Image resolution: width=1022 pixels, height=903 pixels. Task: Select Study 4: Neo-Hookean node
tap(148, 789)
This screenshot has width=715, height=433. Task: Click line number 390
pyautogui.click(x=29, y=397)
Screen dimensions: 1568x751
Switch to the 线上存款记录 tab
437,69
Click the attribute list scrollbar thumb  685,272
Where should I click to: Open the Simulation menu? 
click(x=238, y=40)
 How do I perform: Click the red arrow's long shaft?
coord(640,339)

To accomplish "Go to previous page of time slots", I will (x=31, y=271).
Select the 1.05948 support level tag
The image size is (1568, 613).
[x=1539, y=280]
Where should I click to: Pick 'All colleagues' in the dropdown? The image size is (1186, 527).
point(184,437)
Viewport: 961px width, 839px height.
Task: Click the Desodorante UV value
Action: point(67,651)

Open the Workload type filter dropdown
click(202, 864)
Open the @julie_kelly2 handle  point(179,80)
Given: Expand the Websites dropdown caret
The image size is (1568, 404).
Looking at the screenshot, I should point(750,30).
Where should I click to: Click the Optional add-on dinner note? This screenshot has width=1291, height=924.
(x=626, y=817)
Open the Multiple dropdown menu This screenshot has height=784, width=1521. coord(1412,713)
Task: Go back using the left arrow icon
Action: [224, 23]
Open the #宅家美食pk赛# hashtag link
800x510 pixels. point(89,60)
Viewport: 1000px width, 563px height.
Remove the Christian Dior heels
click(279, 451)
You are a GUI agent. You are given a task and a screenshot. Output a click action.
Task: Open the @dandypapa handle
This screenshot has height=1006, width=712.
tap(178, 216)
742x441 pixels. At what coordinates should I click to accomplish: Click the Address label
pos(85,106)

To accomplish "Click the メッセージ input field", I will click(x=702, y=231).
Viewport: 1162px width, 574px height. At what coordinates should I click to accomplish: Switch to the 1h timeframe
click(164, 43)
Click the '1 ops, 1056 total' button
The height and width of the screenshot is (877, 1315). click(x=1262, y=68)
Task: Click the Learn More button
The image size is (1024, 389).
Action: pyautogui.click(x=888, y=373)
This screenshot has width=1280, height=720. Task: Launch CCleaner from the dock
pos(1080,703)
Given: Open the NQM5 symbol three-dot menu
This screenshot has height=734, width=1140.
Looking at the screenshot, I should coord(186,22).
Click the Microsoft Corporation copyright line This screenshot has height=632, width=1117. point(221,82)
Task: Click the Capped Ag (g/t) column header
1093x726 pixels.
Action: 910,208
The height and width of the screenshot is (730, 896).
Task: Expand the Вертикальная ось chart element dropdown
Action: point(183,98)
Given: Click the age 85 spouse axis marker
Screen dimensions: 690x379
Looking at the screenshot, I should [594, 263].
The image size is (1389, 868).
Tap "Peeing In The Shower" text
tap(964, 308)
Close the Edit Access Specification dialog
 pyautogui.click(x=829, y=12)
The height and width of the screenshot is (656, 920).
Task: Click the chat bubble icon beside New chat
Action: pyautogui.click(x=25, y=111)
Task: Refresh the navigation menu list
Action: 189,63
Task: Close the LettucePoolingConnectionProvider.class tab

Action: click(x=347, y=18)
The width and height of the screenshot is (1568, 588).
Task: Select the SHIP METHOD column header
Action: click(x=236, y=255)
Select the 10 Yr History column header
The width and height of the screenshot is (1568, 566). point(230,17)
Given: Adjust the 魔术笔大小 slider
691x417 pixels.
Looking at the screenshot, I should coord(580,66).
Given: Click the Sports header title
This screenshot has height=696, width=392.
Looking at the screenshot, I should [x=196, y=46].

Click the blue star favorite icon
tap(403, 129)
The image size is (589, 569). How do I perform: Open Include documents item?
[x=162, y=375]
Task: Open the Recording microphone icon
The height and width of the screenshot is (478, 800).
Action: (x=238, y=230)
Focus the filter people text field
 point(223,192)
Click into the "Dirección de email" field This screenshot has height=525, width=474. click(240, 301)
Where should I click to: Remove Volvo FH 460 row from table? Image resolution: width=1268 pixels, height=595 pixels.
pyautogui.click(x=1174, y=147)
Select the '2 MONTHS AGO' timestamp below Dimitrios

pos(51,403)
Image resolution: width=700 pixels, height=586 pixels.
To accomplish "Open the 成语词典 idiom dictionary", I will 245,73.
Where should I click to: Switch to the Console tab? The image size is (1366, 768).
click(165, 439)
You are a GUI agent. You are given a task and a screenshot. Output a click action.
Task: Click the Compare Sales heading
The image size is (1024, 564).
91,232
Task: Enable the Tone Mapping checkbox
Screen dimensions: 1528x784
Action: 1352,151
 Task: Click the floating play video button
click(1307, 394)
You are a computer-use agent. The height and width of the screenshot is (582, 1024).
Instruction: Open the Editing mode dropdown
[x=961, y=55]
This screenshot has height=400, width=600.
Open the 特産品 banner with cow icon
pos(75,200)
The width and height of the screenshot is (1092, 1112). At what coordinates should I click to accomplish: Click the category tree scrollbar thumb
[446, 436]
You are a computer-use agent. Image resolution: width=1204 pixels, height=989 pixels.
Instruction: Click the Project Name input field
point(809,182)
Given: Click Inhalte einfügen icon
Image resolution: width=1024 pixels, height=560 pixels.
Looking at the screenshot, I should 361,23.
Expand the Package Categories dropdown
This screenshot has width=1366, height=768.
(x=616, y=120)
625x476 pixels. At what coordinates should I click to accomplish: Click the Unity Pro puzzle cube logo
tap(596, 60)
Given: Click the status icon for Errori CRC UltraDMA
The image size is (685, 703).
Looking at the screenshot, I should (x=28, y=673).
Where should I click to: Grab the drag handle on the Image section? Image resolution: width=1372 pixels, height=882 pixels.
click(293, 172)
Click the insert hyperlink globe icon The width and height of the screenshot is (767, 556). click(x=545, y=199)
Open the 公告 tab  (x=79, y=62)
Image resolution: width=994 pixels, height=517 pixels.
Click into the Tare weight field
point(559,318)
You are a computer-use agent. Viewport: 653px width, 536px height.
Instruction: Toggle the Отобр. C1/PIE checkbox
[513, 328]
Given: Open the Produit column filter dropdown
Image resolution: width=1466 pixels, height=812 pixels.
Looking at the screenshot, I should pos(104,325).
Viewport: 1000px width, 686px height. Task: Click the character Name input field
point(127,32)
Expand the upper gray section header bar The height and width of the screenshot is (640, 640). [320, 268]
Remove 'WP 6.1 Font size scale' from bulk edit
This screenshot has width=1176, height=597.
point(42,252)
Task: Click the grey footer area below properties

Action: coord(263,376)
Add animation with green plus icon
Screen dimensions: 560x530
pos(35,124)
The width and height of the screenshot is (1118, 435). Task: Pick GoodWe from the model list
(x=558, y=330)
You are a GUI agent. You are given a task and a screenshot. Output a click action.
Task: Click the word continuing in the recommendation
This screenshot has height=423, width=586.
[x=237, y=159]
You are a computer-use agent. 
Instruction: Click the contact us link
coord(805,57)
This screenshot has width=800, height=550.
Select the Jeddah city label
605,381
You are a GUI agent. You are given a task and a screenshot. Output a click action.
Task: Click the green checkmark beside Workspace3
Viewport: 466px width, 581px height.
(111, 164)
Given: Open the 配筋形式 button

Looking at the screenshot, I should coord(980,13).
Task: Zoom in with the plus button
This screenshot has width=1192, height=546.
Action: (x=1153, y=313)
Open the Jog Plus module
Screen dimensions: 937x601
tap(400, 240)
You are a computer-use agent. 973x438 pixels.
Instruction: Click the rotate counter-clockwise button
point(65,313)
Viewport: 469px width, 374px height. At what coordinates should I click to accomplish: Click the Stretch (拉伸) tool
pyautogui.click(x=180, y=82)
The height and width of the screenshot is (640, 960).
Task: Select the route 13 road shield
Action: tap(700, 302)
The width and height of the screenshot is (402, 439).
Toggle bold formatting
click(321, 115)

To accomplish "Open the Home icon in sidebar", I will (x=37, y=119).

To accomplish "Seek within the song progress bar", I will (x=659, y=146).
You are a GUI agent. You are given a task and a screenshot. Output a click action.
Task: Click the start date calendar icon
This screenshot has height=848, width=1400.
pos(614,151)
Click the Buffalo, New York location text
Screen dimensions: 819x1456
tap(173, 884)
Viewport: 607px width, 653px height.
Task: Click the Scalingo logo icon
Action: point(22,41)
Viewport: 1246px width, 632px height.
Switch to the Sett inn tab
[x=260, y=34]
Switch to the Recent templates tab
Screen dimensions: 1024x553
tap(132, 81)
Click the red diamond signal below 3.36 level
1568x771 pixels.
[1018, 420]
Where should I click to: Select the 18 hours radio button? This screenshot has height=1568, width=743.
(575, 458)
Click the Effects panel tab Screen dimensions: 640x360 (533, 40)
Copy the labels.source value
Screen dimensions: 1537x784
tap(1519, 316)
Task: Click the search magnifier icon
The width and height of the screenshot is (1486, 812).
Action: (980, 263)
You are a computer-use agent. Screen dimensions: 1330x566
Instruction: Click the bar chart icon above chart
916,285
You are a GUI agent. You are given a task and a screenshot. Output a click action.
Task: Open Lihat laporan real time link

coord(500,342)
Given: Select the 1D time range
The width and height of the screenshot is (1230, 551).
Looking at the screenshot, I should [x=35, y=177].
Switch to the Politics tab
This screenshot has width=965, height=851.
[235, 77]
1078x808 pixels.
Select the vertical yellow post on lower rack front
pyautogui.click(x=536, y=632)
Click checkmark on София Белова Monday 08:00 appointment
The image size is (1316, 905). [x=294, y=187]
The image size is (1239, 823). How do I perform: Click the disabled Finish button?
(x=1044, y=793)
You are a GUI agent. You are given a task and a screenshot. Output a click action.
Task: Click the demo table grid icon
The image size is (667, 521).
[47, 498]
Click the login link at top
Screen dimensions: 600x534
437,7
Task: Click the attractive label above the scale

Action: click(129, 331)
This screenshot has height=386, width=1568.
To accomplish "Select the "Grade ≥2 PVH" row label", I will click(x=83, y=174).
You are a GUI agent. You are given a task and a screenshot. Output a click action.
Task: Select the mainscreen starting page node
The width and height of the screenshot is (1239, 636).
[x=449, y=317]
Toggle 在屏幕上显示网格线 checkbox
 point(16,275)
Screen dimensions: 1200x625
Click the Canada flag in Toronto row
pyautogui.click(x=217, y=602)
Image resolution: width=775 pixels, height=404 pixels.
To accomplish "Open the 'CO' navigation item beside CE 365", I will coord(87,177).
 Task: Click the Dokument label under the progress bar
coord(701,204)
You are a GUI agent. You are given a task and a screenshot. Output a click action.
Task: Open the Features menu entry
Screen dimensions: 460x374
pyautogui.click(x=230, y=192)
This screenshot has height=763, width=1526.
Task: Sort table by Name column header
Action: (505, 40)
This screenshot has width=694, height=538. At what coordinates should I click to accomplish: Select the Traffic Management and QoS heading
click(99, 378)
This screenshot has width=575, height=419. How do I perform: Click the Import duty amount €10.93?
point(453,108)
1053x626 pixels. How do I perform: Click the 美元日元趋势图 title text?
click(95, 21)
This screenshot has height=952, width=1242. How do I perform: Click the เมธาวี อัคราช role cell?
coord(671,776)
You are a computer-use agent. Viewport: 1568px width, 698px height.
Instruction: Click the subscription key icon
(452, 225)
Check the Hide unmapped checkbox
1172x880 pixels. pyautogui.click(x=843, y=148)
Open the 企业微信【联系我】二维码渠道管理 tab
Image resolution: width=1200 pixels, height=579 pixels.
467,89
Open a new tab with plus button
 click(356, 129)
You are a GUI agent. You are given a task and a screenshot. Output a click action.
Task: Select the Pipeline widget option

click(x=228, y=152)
++++
Number of lines containing "computer" in the material above: give that number alone.

7